This page lists known issues with Hive 3 on MR3. Note that here we do not report known bugs in Apache Hive 3, whether fixed in Apache Hive 4 or not.

1. LOG_LEVEL in kubernetes/env.sh

The environment variable LOG_LEVEL is used only for DAGAppMaster and ContainerWorkers.

LOG_LEVEL=INFO

To change the logging level for Metastore and HiveServer2, update kubernetes/conf/hive-log4j2.properties.

2. Invalid cache of DynamicValue

If the user switches to another database and executes the same query again that has been executed previously, a wrong result may be returned because Hive internally uses the cache of DynamicValue populated with the previous database. A practical workaround is to delete all running ContainerWorkers, if the user intends to execute the same query again, after switching to another database. Alternatively the user can set the configuration key hive.io.sarg.cache.max.weight.mb to 0 in hive-site.xml (which is not recommended).

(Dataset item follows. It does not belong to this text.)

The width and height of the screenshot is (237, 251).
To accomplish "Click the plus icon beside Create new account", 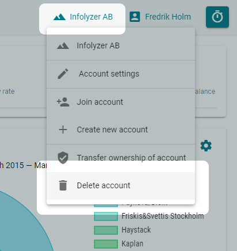I will [63, 130].
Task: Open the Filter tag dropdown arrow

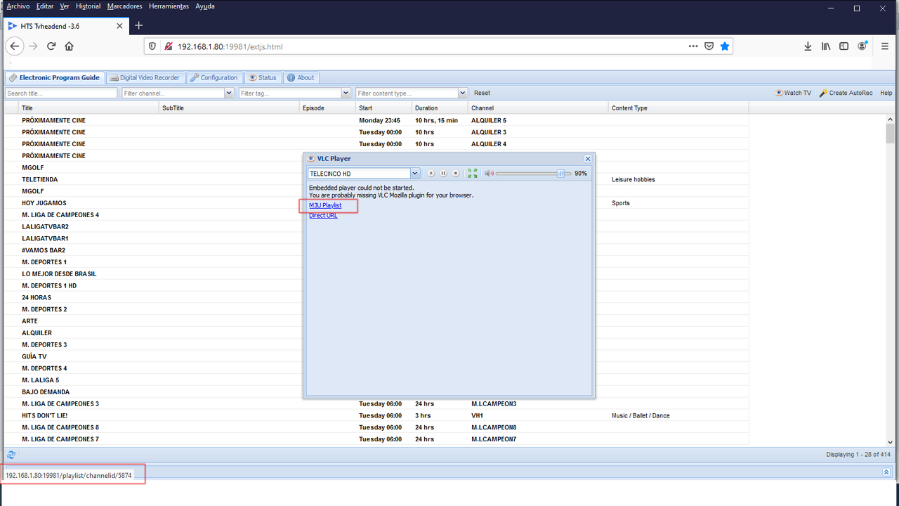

3. GroupByOperator estimating memory usage

When multiple TaskAttempts run inside a DAGAppMaster in local mode, GroupByOperator conservatively estimates the size of memory used by a TaskAttempt. As a result, GroupByOperator flushes hash tables more often than necessary. The user can mitigate this issue by increasing the value for the configuration key hive.map.aggr.hash.force.flush.memory.threshold in hive-site.xml.

8. Windowing and analytic functions (vector_ptf_part_simple.q)

For windowing and analytic functions, the result may not be the same as in Hive on Tez or Hive-LLAP if ORDER BY is not used in the OVER clause. This is not a bug because the result depends on partitioning for a particular column.

SELECT 
  row_number() OVER(PARTITION BY p_mfgr) AS rn,
  row_number() OVER(PARTITION BY p_mfgr RANGE BETWEEN UNBOUNDED PRECEDING AND UNBOUNDED FOLLOWING) AS rn,
  row_number() OVER(PARTITION BY p_mfgr ROWS BETWEEN UNBOUNDED PRECEDING AND UNBOUNDED FOLLOWING) AS rn,
  sum(p_retailprice) OVER(PARTITION BY p_mfgr ROWS BETWEEN UNBOUNDED PRECEDING AND CURRENT ROW) AS s,
...